Finbar is the oldest of three. Sam is the youngest. In between Finbar and Sam—who are intelligent, motivated, and funny—comes Billy—who is the biggest sack of crap masquerading as a human being that I have ever met. He’s a compulsive liar, he steals, he’s lazy, he’s rude, and he’s personally repulsive. But his parents see none of this. No, I don’t understand it, but there you have it. Now, I love the rest of Finbar’s family as though they were my own, which for all intents and purposes, they are. So to keep the peace, I’ve never excluded Billy from my gift giving before. It’s the only obligation gift I give, and I look at it not as a gift for Billy, but as a gift to Finbar’s parents. At first, they were even real gifts. But year after year went by where Billy not only didn’t get me even a token gift in return, but couldn’t even say thank you. How hard is it to just say thanks? I don’t actually care about not getting a gift from him, but I do care that he never even says thank you.
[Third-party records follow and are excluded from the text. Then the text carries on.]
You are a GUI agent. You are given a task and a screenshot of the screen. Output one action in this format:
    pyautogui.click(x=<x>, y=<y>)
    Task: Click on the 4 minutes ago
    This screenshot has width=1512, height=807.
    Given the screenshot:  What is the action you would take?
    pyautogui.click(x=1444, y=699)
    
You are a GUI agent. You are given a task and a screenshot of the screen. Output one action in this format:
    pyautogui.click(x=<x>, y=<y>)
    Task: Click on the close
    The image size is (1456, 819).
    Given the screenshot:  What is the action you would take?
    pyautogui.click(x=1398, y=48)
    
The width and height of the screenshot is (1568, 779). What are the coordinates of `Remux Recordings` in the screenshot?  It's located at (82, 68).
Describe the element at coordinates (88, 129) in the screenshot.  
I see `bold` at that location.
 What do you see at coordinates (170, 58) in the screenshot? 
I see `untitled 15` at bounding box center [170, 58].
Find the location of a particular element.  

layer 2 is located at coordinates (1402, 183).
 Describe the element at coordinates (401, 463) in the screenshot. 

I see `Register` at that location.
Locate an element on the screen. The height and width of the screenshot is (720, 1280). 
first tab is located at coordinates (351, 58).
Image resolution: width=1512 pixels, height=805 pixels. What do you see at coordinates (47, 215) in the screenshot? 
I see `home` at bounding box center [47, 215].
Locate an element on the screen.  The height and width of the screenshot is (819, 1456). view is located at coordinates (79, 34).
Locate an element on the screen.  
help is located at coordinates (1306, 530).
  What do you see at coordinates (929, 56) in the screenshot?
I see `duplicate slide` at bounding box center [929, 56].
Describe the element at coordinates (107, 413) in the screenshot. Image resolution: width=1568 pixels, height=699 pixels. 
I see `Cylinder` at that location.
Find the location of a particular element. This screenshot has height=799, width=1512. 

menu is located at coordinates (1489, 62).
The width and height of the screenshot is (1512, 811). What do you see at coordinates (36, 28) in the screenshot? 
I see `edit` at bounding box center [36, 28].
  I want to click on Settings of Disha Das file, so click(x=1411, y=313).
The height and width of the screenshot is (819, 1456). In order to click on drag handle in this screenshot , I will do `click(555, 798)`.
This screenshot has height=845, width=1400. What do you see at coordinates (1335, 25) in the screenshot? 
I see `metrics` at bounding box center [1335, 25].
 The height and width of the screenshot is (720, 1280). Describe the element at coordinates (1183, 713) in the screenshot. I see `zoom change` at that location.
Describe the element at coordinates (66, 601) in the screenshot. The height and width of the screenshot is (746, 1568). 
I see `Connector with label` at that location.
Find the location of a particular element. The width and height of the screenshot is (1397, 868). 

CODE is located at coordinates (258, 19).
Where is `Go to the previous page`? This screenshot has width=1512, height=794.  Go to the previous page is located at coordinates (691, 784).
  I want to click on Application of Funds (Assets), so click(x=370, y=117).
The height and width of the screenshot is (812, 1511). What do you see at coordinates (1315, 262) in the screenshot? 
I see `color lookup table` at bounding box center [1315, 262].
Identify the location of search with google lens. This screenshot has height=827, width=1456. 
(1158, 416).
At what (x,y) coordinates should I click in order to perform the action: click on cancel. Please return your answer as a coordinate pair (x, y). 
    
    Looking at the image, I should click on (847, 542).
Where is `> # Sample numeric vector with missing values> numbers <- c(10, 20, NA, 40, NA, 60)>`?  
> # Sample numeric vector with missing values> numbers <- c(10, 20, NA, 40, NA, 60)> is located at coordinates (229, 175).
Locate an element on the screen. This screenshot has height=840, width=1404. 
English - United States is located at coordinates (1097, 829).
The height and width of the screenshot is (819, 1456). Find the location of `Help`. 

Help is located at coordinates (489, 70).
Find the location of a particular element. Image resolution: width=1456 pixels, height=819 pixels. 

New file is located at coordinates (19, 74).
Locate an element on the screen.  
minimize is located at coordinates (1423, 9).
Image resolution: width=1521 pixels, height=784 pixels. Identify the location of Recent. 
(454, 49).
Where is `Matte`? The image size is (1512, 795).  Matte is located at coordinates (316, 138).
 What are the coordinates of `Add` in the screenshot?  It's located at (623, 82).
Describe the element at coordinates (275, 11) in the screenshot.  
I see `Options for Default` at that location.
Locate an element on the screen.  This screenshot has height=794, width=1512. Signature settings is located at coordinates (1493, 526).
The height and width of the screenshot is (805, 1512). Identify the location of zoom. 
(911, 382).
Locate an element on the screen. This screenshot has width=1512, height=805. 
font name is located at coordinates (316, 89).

So I eventually drifted to the Dark Side, taking Finbar with me. When shopping for Billy, the object of the game is to spend the least amount of money while purchasing the gift that Billy will hate the most, but that still looks like you tried to pick out a special gift for him. One year, I bought it at the Dollar Store. Another year, I regifted a free book. This year, I finally reached such a point of revulsion for Billy that I couldn’t even be bothered to buy a joke gift for him. As I’ve told most of you before, I don’t do obligation gifts as a general rule. I give gifts because I enjoy it, because I want to show people how much they mean to me, because I’m thankful for the richness of the friendships we share. Not because I “have to”. Anyway, I jokingly told Julio that I was even going to buy a gift for Elijah, just to make it as pointed as possible that I was not getting Billy a gift. But this is a violation of my gift giving policy, so I decided not to do it.

However, I found out once I got to The City of Light that Elijah had gotten gifts for me. Normally, I wouldn’t rush out and get a gift for someone just for that reason, but this is the first real Christmas he’d had since he was a small child (family issues that aren’t my business to divulge, even under pseudonym). I didn’t want to be the cause of any blight on his day, so I bought him a small gift as a gesture. Which did not escape Billy’s notice—he cried to momma later about how we (Finbar and I) didn’t get him anything. The punch line of this story is that for the very first time in the eight Christmases I’ve spent with his family, Billy got all of us a gift.

The rest of the day was a blur of food and drink. We watched Scrooged, as tradition demands, which always spawns a lot of impressions of the Ghost of Christmas Present, and drank a very excellent bottle of South African cabernet (Kanonkop, 1998, if anyone’s interested).

And that was Christmas. I hope you were all as lucky as I to spend the holiday with loved ones, basking in the reflected glow of joy.